##### RECORDS TO PROCESS #####
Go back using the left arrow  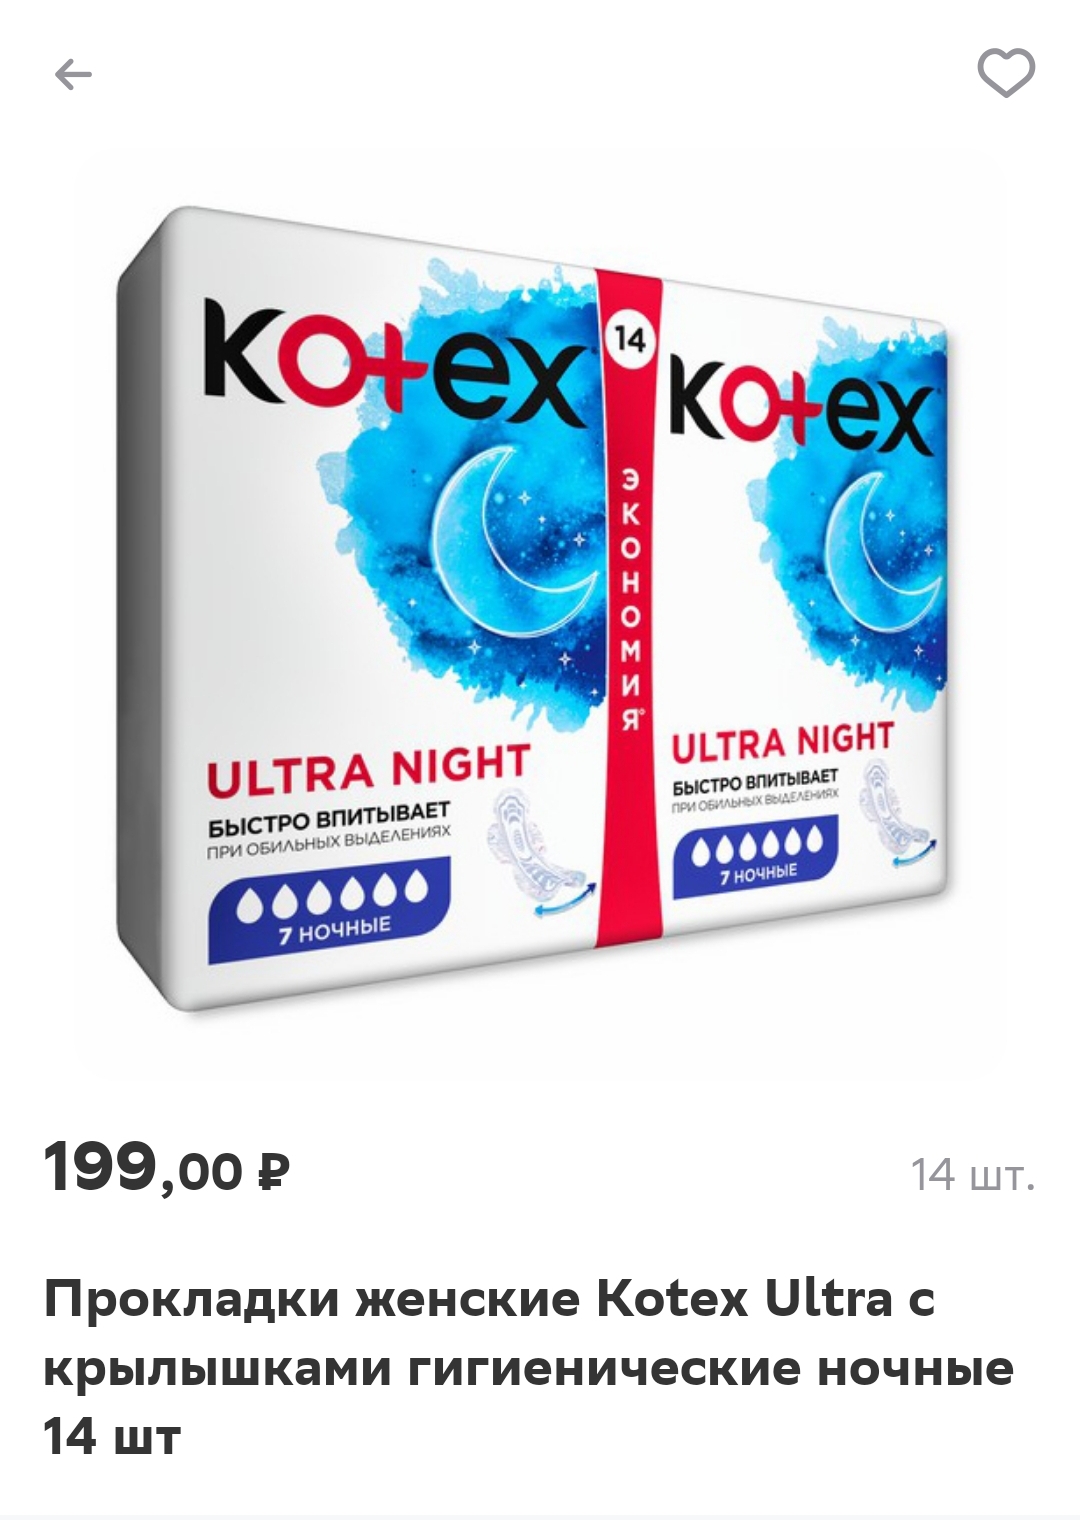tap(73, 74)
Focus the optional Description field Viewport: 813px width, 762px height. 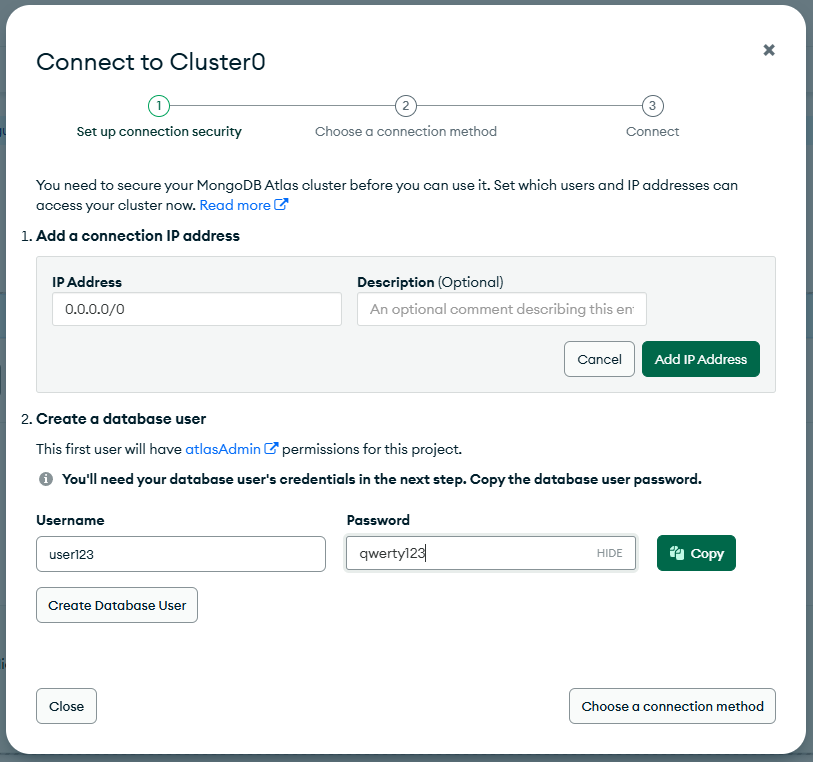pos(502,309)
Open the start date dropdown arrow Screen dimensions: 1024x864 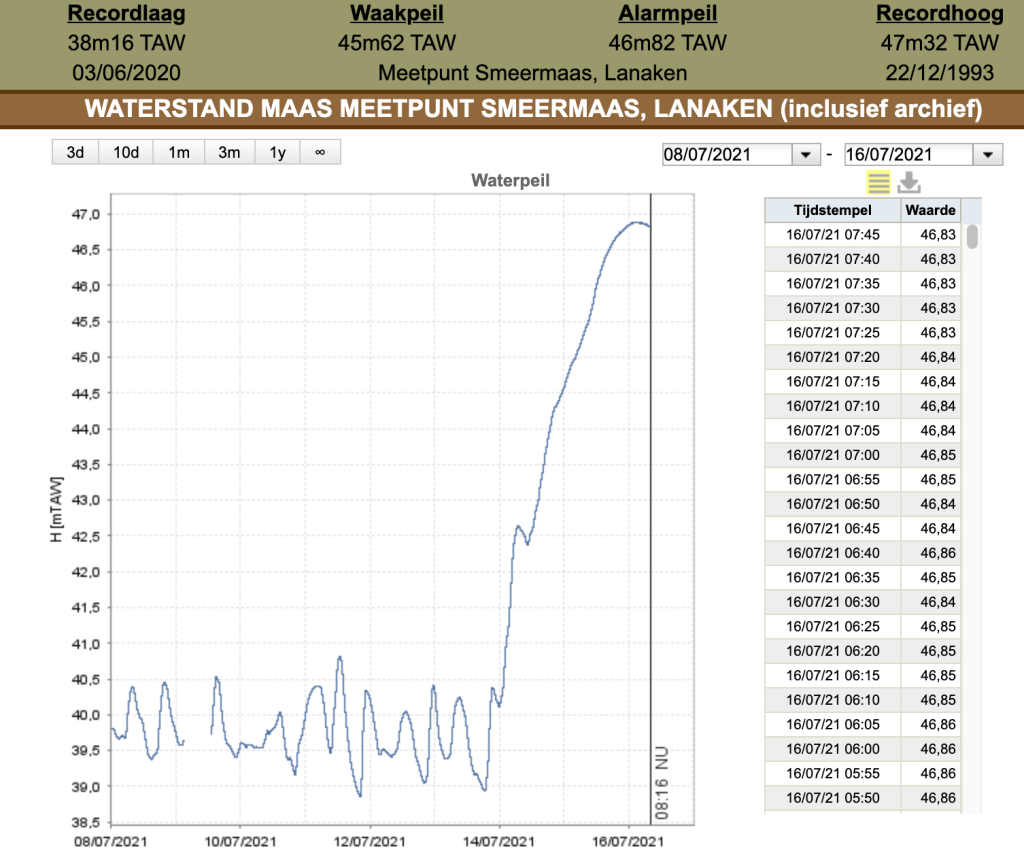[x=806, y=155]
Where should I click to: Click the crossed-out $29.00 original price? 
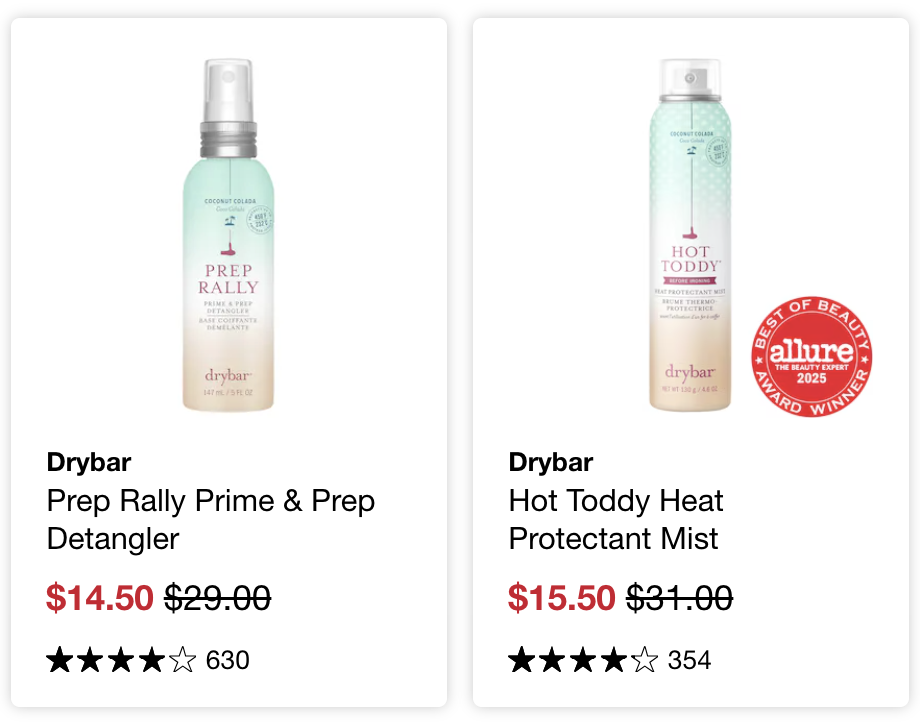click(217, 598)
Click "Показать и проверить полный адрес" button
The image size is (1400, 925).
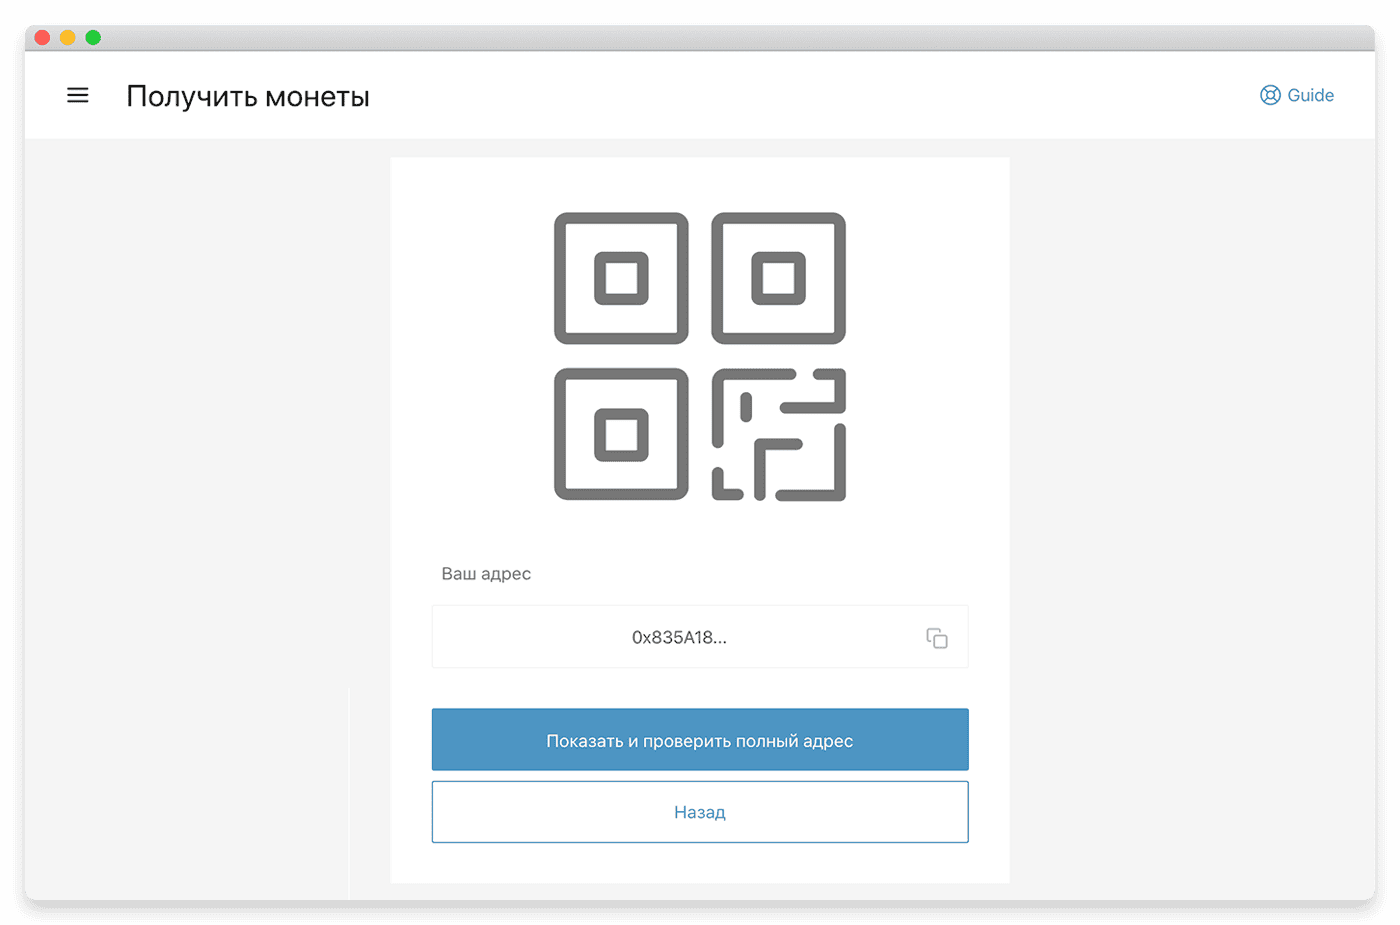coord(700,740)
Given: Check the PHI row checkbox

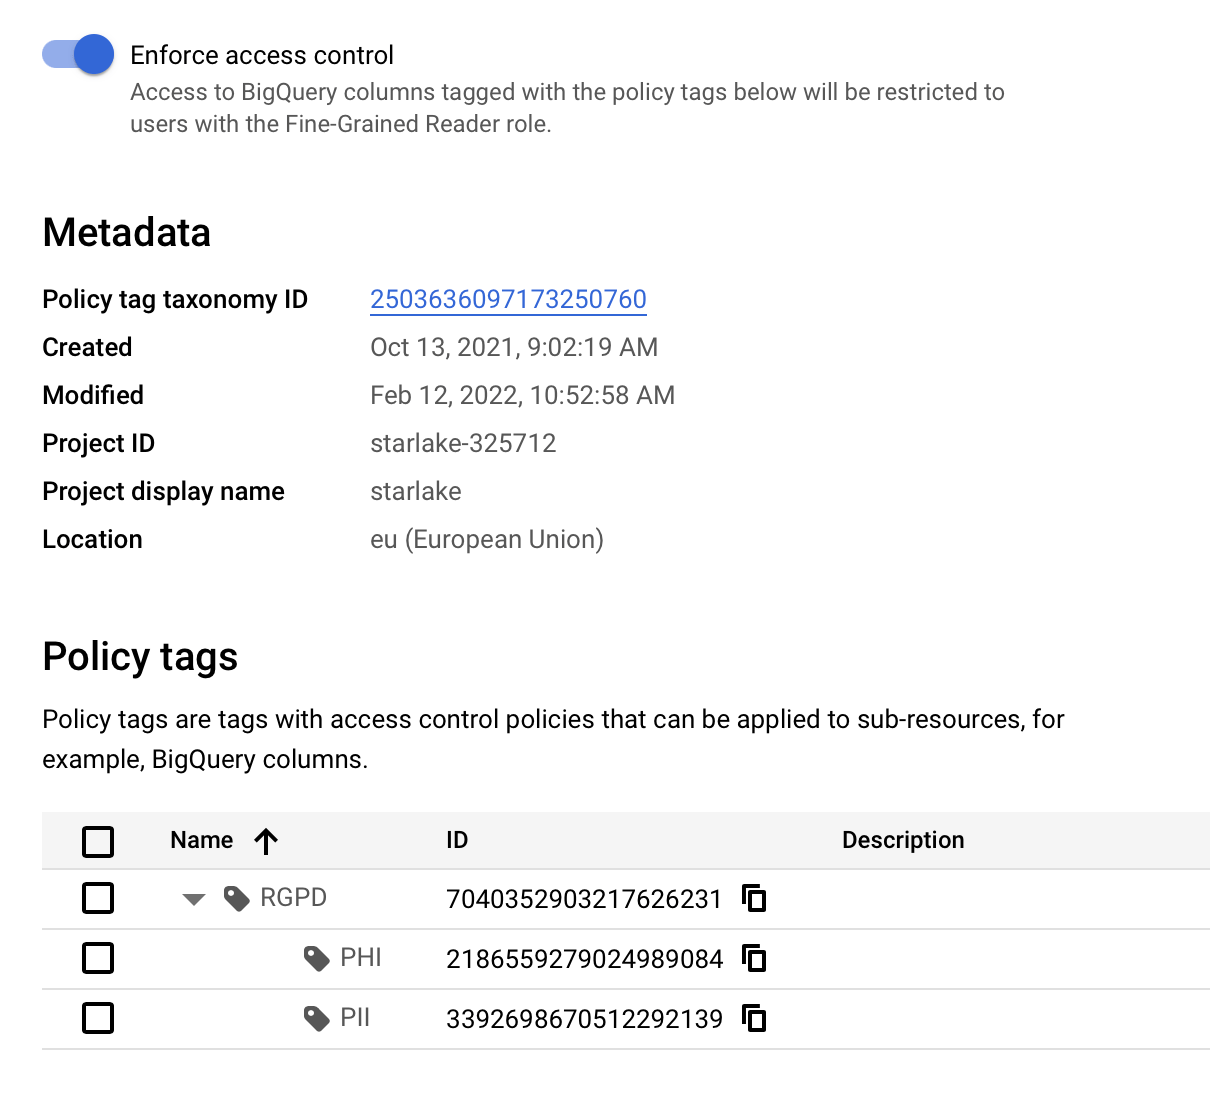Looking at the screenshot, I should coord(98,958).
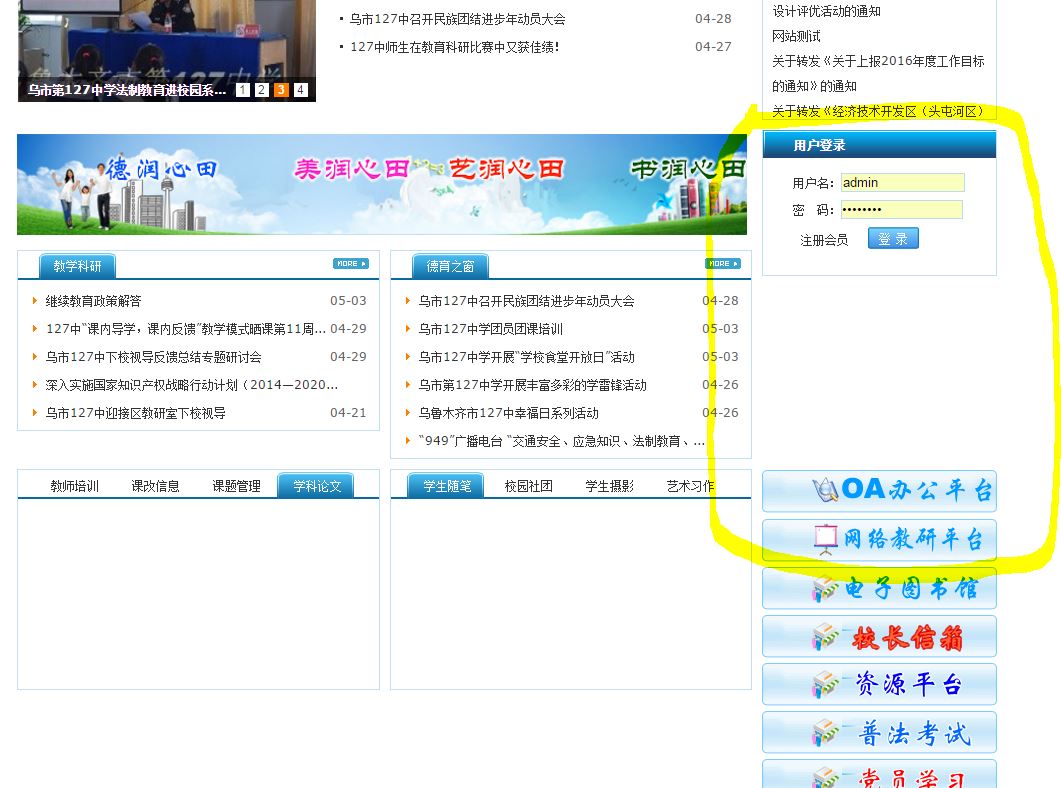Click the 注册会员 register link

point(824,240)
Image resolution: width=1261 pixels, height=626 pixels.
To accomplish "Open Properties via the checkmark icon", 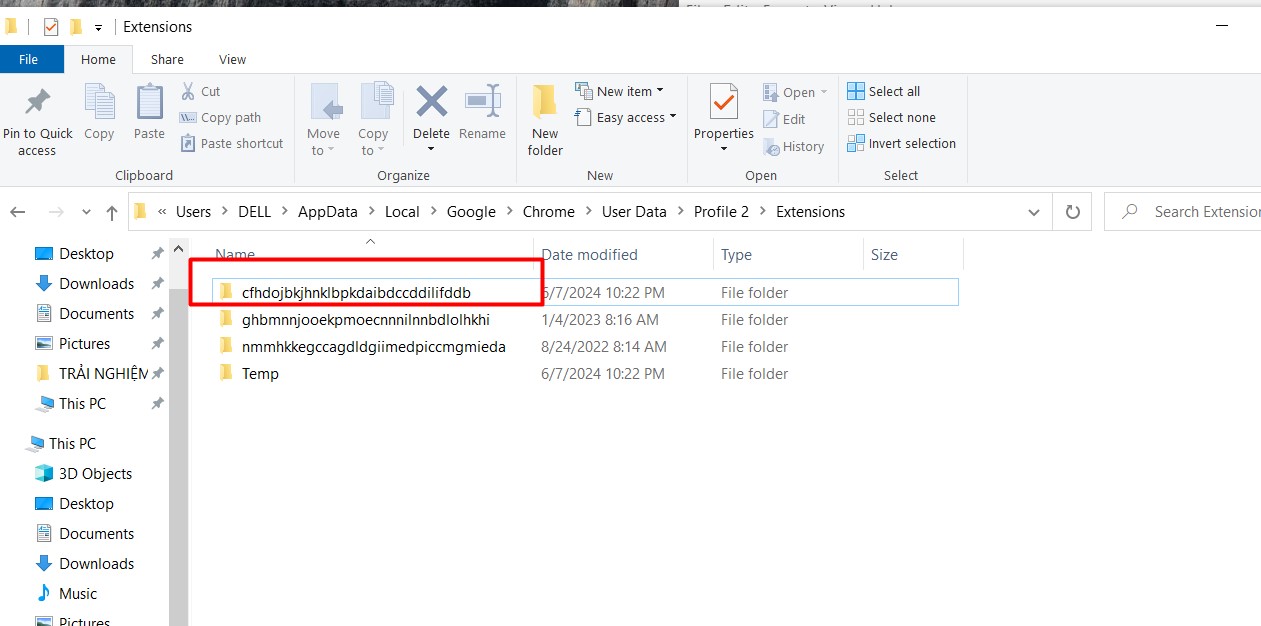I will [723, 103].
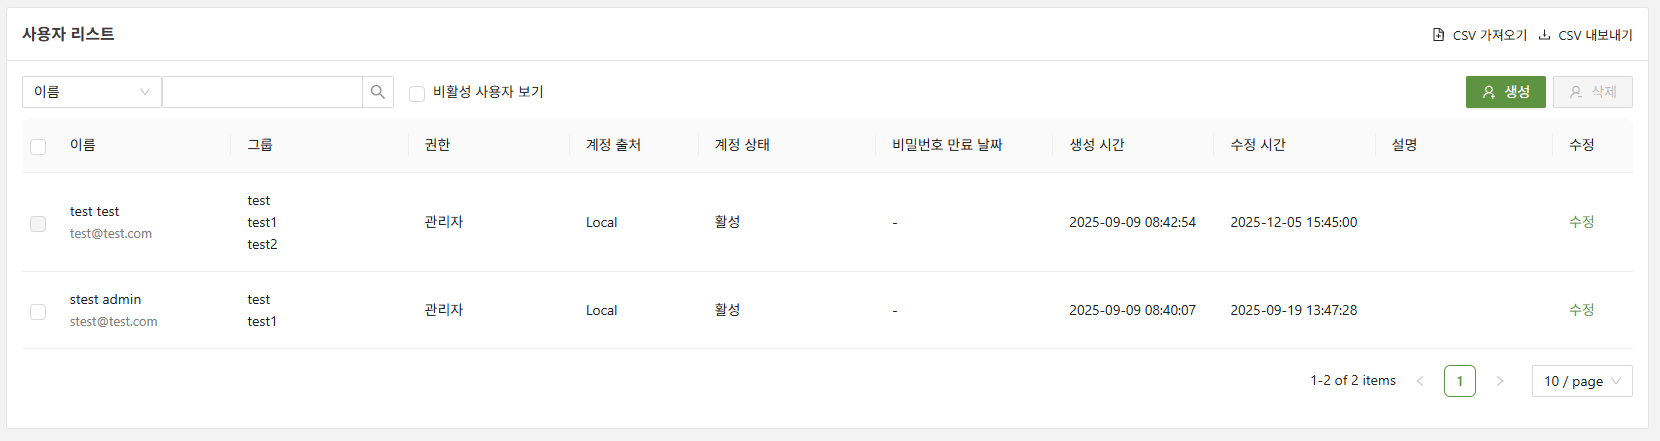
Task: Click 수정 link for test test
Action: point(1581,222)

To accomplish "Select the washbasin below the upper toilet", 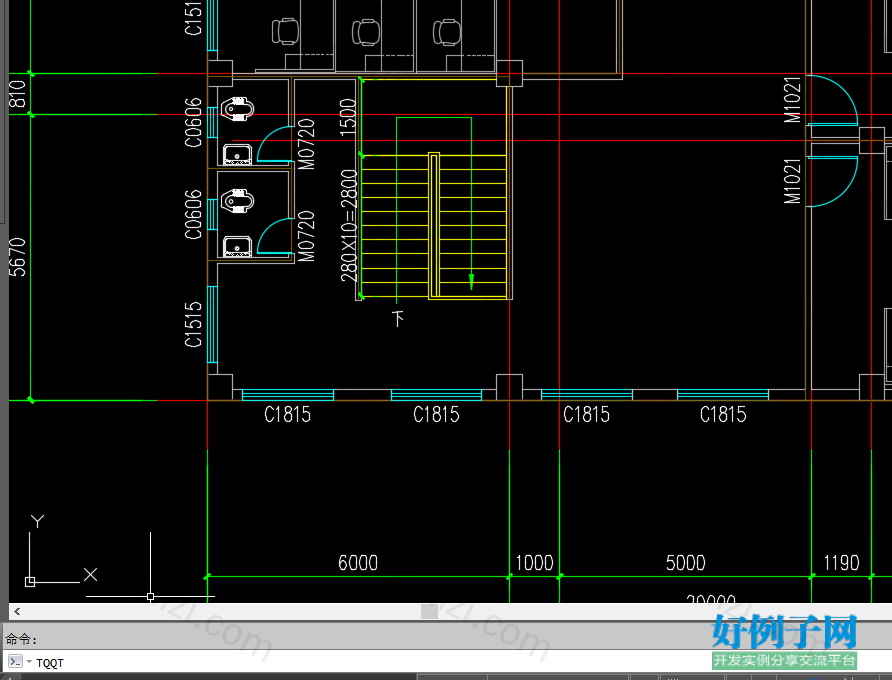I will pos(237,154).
#####
> [INSTRUCTIONS FOR THE TASK]: Look above for the line with "и проверить полный" and the line with "Image resolution: width=1261"; set down those two lines and all lines between them exactly, without pictures and without anything else.

> [RESPONSE AREA]:
Click "Показать и проверить полный адрес" button
The image size is (1400, 925).
coord(700,740)
Given: Check the PHI row checkbox

Looking at the screenshot, I should coord(98,958).
Click the 注册会员 register link

point(824,240)
Image resolution: width=1261 pixels, height=626 pixels.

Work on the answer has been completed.